Хронический неспецифический тонзиллит может протекать контролируемо с малым числом обострений, то есть в компенсированной форме, или с частыми обострениями и развитием токсико-аллергических реакций – в декомпенсированной форме. Хронический тонзиллит вызывают различные бактерии и вирусы. Только в 30% случаев у детей и в 15% случаев у взрослых обнаруживают b-гемолитический стрептококк группы А.

Хронический специфический тонзиллит встречается на фоне туберкулеза, сифилиса и некоторых других заболеваний.

Симптомы тонзиллита

Инкубационный период (время от попадания возбудителя в организм до развития клинических проявлений) полностью зависит от свойств вируса или бактерии, а также состояния иммунитета человека. При заражении стрептококком он длится максимум пять дней, но чаще заболевание развивается в течение нескольких часов.

Общим для всех видов острых тонзиллитов является:

  • боль в горле, усиливающаяся при глотании, иногда такой интенсивности, что приводит к отказу от еды;
  • повышение температуры тела вплоть до 38–40°С;
  • увеличение шейных лимфатических узлов;
  • симптомы интоксикации – чувство недомогания, разбитость, слабость.

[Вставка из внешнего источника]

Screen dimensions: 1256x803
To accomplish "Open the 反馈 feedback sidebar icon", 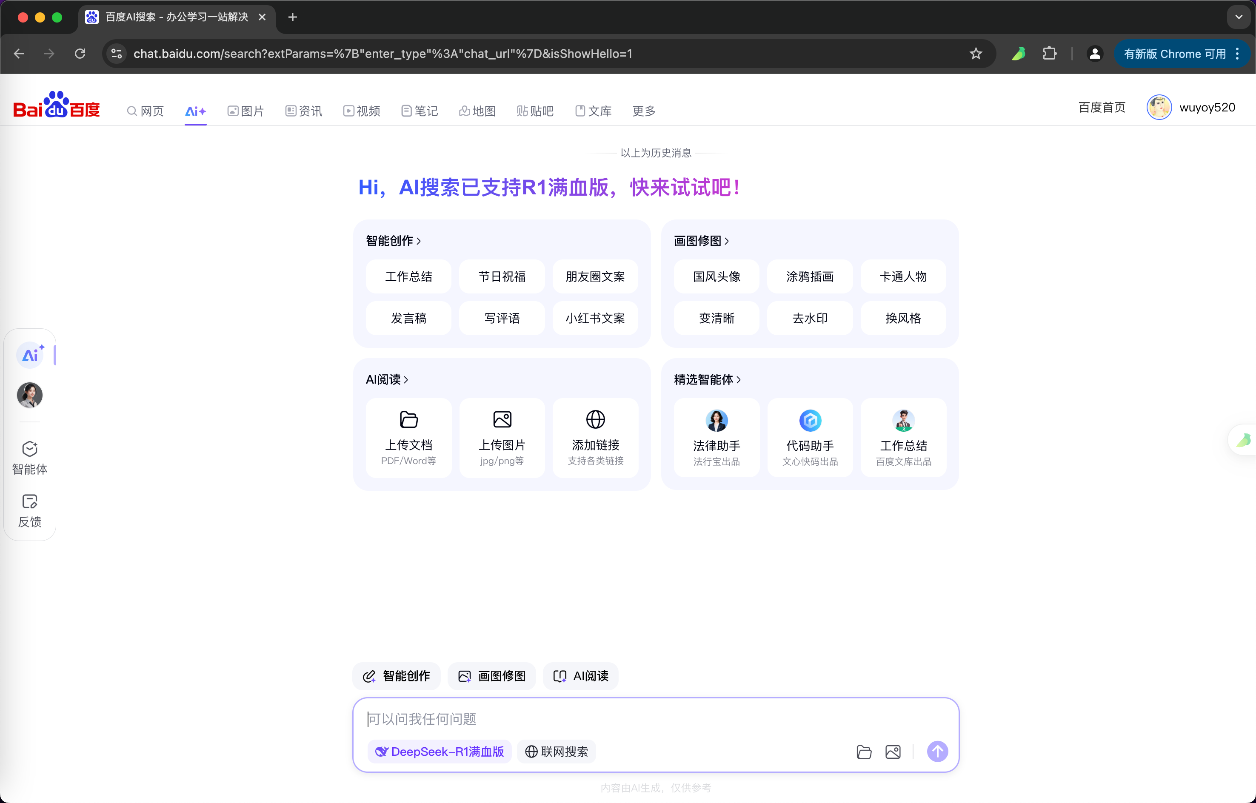I will (30, 510).
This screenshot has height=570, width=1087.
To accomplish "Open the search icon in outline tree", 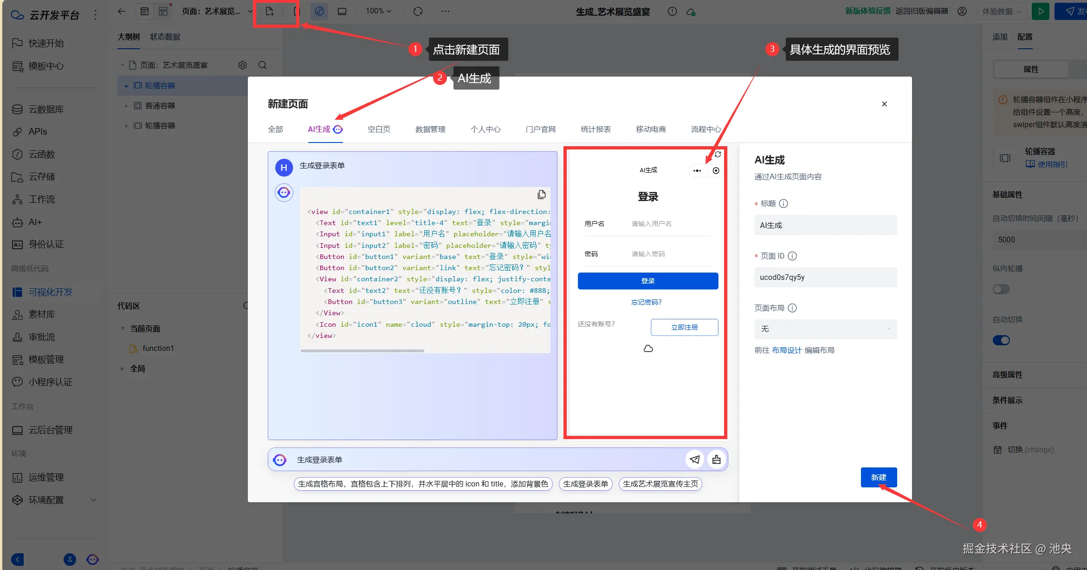I will click(x=262, y=65).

Гипертрофированные миндалины с налетом.jpg

Следует обращать внимание на сопутствующие симптомы: воспаление конъюнктивы глаз, насморк, кашель, увеличение печени и селезенки, других групп лимфоузлов и т.д.

Хронический тонзиллит может давать о себе знать периодическим воспалением миндалин (не стоит путать обострение хронического тонзиллита с острым тонзиллитом) и общей реакцией организма на постоянное нахождение микробного агента в виде токсических и аллергических процессов. В течение болезни миндалины замещаются соединительной тканью. Часто миндалины наполнены жидким гноем или гнойными пробками, они могут быть немного увеличены и разрыхлены. Небные дужки (валики вокруг миндалин) отечные, красные. Немного увеличены шейные лимфатические узлы. Токсико- аллергические явления выражаются периодическим подъемом температуры тела чуть выше 37°С, повышенной утомляемостью, пониженной трудоспособностью, могут возникнуть боли в суставах, нарушения сердечного ритма, боли в сердце, нарушения в работе почек.

Здоровые и воспаленные миндалины.jpg



Диагностика тонзиллита

Диагностика тонзиллита не представляет трудностей и основывается на опросе и осмотре пациента. Сложнее разобраться, какой возбудитель вызвал заболевание. На этом этапе с помощью лабораторных исследований важно подтвердить или исключить наличие b-гемолитического стрептококка группы А. С этой целью исследуют клиническую кровь и мочу; проводят бактериологическое исследование мазка с небных миндали и задней стенки глотки до начала лечения и приема местных препаратов; выполняют посев на b-гемолитический стрептококк группы А, а также экспресс-тест для определения стрептококка группы А.

Одно из основных лабораторных исследований для количественной и качественной оценки всех классов форменных элементов крови. Включает цитологическое исследование мазка крови для подсчета процентного содержания разновидностей лейкоцитов и определение скорости оседания эритроцитов.